In Ground Break (2024), the work that gives the exhibition its title, the artist is interested in the idea of the “street memorial,” which he describes as a devotional and spiritual space of exchange, not connoted by religious symbolism, but made so by the collective memory of a community. Commissioned by Pirelli HangarBicocca, the installation is a new and expanded version of an earlier floor work by the artist, Ground (in Progress) (2015), which consists of about 4,000 copper-clad bricks placed on the ground to compose an abstract pattern with symbolic meaning. The work is also conceived as a stage for performances in collaboration with artists and musicians that will take place throughout the duration of the exhibition, as well as for further works to be displayed on its surface. In addition, the title of the exhibition itself, “Ground Break,” is intended to highlight Nari Ward’s exploration of periods of disruption and interruption that appear unstable and precarious, yet are capable of generating hope, alternative memories, and new possibilities for existence beyond history and the temporal conventions of past, present, and future.
Moreover, three historical videos will be shown together for the first time and on LED screens: Father and Sons (2010), Jaunt (2011), and Spellbound (2015). Themes and images related to Nari Ward’s personal history, colonial history, and contemporary mechanisms of power are intertwined and spread throughout the exhibition space.
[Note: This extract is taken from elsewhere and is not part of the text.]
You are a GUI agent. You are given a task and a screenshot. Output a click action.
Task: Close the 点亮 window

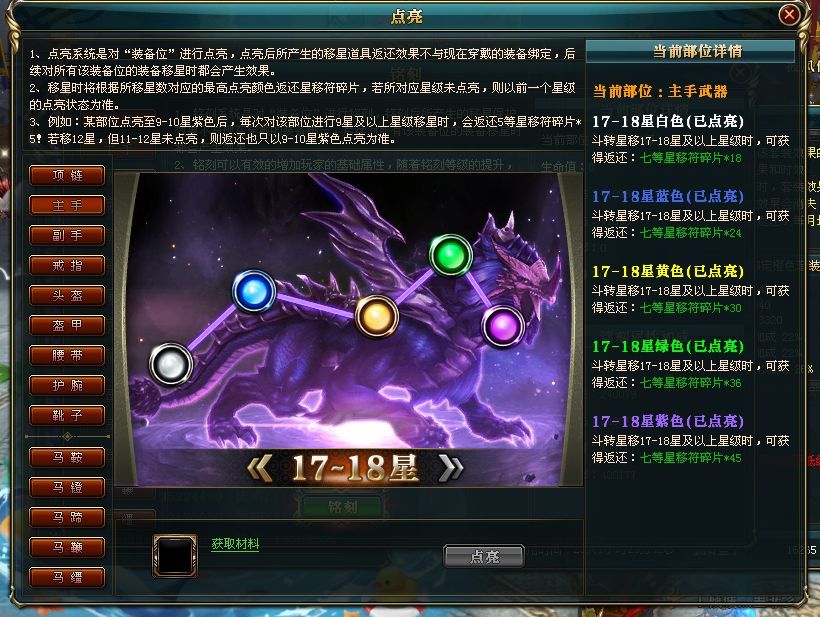click(x=789, y=14)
Their combination offers a profound analysis of the concepts of social justice, nationality, care, sacrifice, and belonging.
Catalog
The exhibition will be accompanied by a monograph that presents the most recent critical studies of Nari Ward’s practice, exploring in depth aspects of performativity, sound, and time-based practices that have emerged from the collaborative exchange of the artist’s work. The book includes essays from international scholars and critics Jessica Bell Brown, Dieter Roelstraete, and Christina Sharpe, along with thematic contributions by Naomi Beckwith, Adrienne Edwards, Chiara Lupi, Giovanna Manzotti, Tatiana Palenzona, Teodora di Robilant, and Bianca Stoppani. The volume also features a conversation between Nari Ward and Ralph Lemon, and a dialog between the artist and the curators of the exhibition at Pirelli HangarBicocca.
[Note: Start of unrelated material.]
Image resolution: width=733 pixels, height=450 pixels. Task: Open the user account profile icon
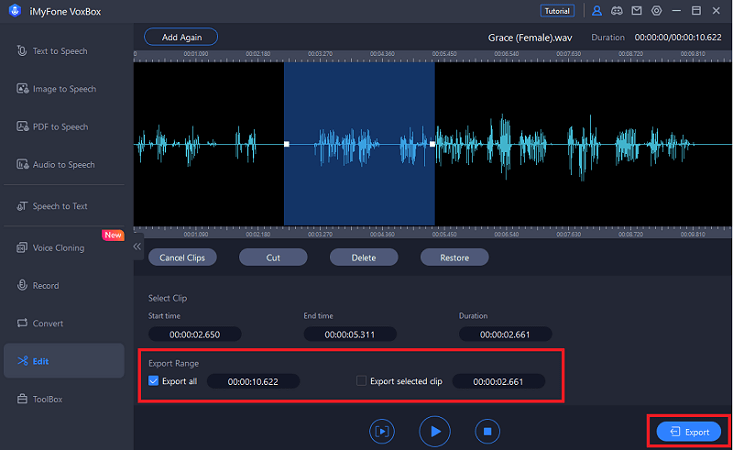(597, 11)
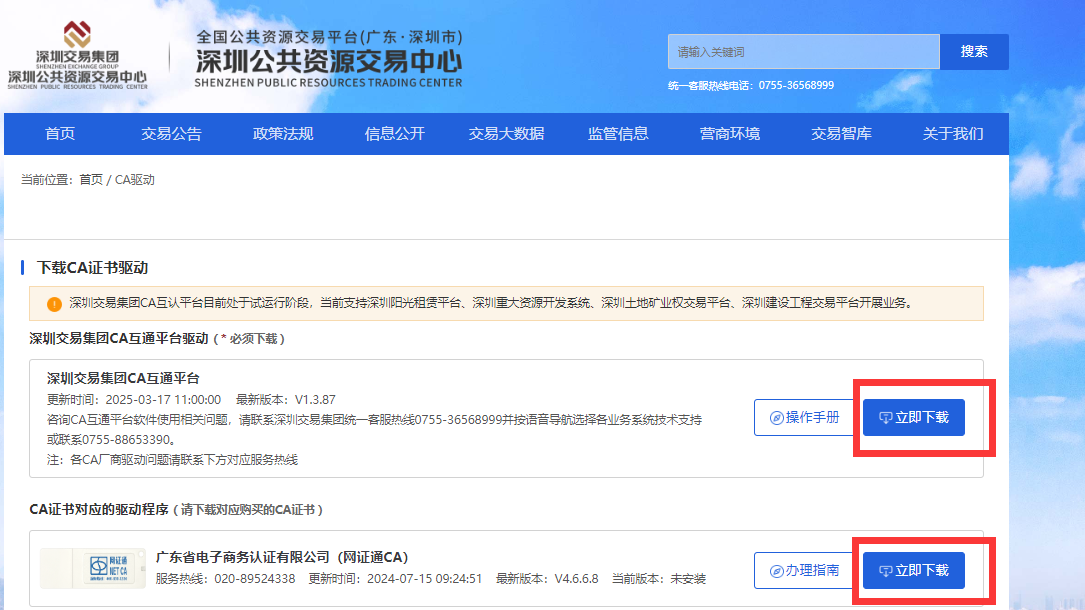Open the 首页 navigation menu item

pyautogui.click(x=60, y=134)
Pirelli HangarBicocca an institution founded in 2004, was relaunched in 2012 by Pirelli, which has been a founding partner since its inception. In recent years the exhibition space has consolidated its role as an art center, attracting an international audience with shows that stand out for their high curatorial standards and great visual impact, and thanks to its offer of unique exhibition projects. The spaces of Pirelli HangarBicocca also host the permanent installation The Seven Heavenly Palaces 2004-2015 by Anselm Kiefer, which has become a reference point for visitors from all over the world, and the sculpture La Sequenza (1981) by Fausto Melotti.